Report every line of the records below that contains the word "agent".

*** Block opens ***

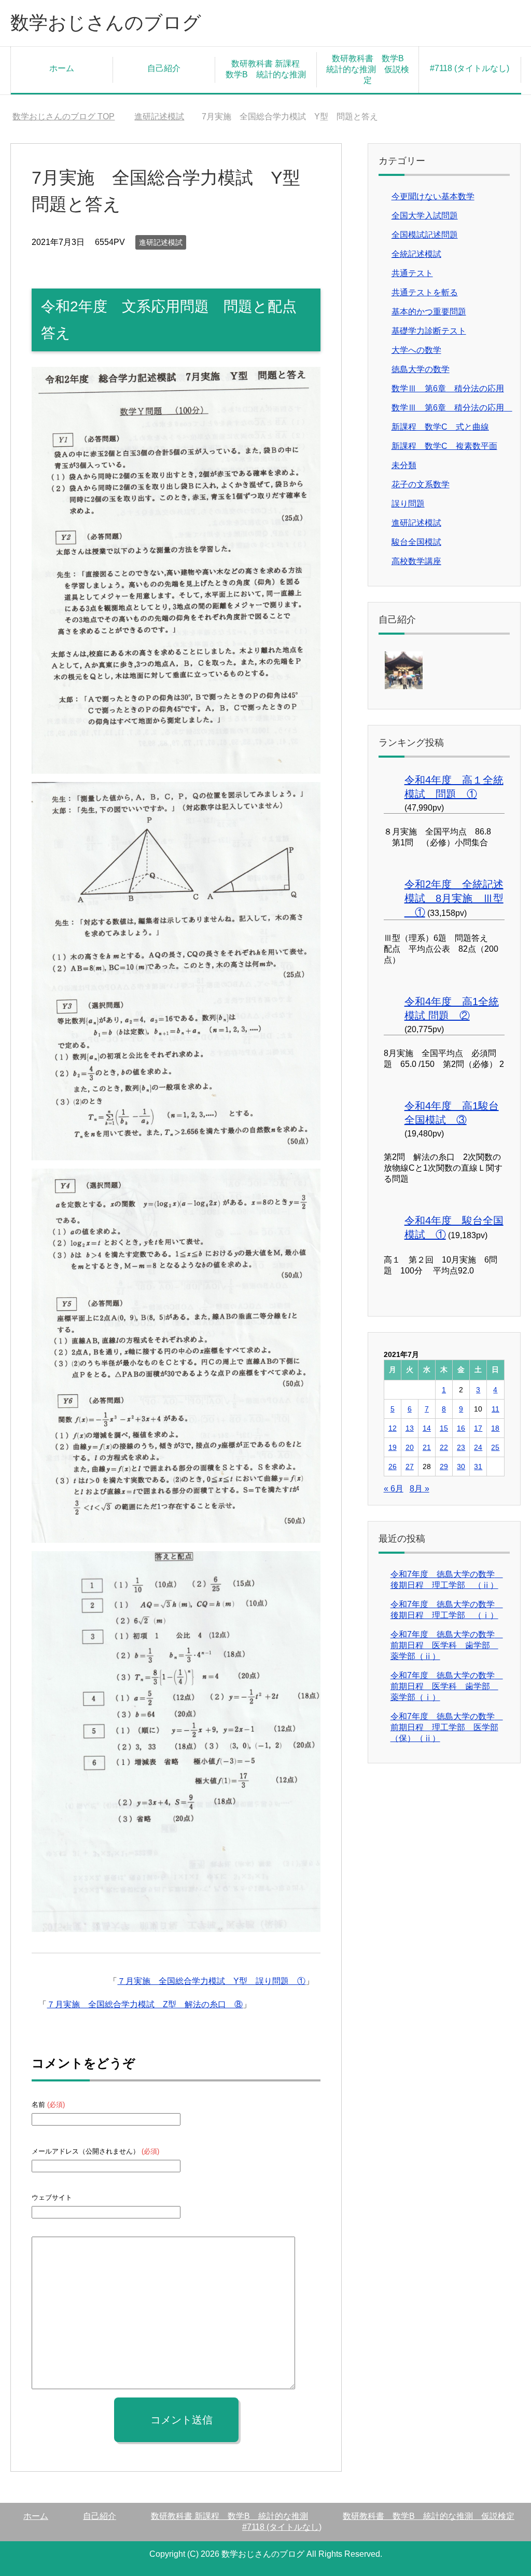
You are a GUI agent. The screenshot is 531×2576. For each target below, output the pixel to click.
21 (427, 1447)
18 (495, 1428)
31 (478, 1466)
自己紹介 (163, 68)
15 (444, 1428)
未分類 (404, 465)
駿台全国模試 (416, 542)
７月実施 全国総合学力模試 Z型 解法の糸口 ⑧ (145, 2004)
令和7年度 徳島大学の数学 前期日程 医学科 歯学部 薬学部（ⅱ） (446, 1645)
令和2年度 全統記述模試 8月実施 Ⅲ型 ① (454, 898)
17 (478, 1428)
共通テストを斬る (425, 292)
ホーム (61, 68)
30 (461, 1466)
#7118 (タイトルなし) (469, 68)
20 (410, 1447)
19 (392, 1447)
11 (495, 1409)
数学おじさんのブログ (105, 22)
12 (392, 1428)
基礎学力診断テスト (429, 330)
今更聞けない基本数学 (433, 196)
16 (461, 1428)
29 (444, 1466)
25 (495, 1447)
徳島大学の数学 (421, 369)
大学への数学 (416, 350)
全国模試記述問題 (425, 234)
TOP (63, 116)
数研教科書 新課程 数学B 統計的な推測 (267, 69)
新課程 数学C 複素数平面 (444, 446)
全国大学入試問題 (425, 215)
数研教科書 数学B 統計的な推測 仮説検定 (369, 69)
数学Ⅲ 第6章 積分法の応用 (448, 388)
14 (427, 1428)
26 (392, 1466)
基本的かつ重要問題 (429, 311)
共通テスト (412, 273)
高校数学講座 (416, 561)
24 (478, 1447)
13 (410, 1428)
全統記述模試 (416, 254)
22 (444, 1447)
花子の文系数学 (421, 484)
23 (461, 1447)
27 (410, 1466)
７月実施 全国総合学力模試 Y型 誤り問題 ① (211, 1981)
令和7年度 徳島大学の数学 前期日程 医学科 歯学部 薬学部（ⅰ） (446, 1686)
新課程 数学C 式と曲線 (440, 426)
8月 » (419, 1488)
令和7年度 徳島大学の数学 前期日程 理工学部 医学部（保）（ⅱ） (446, 1727)
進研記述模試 (161, 242)
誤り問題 (408, 503)
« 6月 (393, 1488)
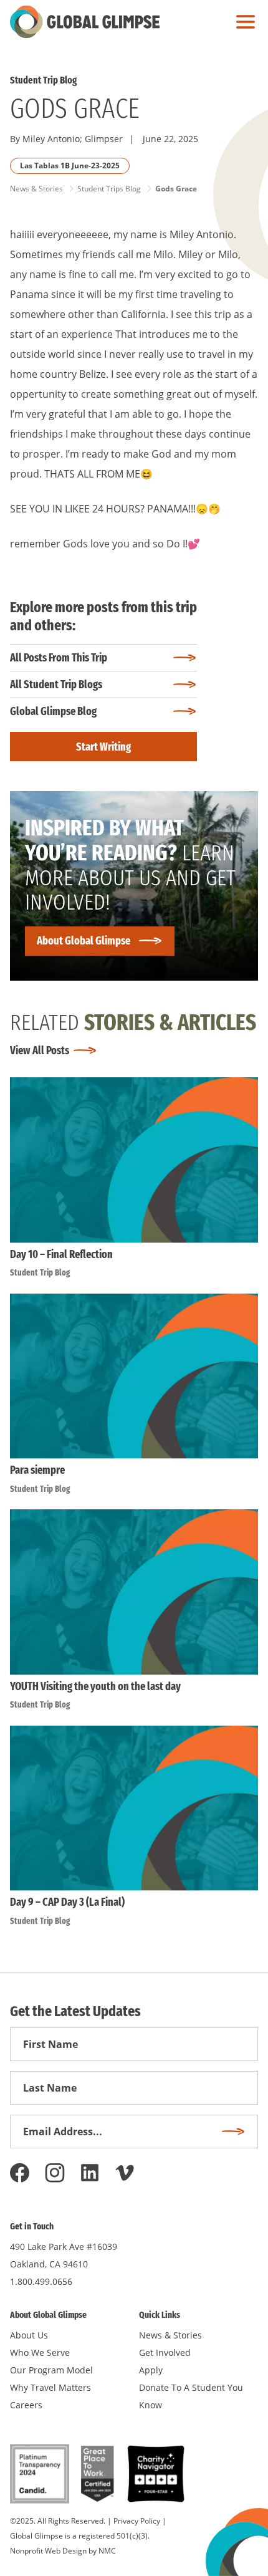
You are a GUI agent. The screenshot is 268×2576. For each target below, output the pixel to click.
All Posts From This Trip (58, 657)
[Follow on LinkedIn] (90, 2173)
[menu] (242, 21)
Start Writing (103, 747)
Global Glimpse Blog (53, 711)
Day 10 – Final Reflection (61, 1254)
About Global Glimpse (83, 941)
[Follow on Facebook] (20, 2173)
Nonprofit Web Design (48, 2550)
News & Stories (36, 188)
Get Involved (165, 2352)
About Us (29, 2335)
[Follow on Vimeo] (125, 2173)
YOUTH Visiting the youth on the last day (95, 1686)
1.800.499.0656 (41, 2281)
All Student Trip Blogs (56, 684)
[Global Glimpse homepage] (85, 22)
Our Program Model (51, 2370)
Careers (26, 2405)
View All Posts (39, 1050)
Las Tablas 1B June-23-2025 (70, 165)
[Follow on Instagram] (55, 2173)
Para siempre (37, 1470)
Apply (151, 2370)
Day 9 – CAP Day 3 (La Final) (67, 1902)
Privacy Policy (136, 2521)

*** Block closes ***

▸ EXERCISE RESULT:
You are a GUI agent. The screenshot is 531×2576. For each target below, output the pixel to click.
You are a GUI agent. The screenshot is 268×2576. For each target below, output the pixel to click.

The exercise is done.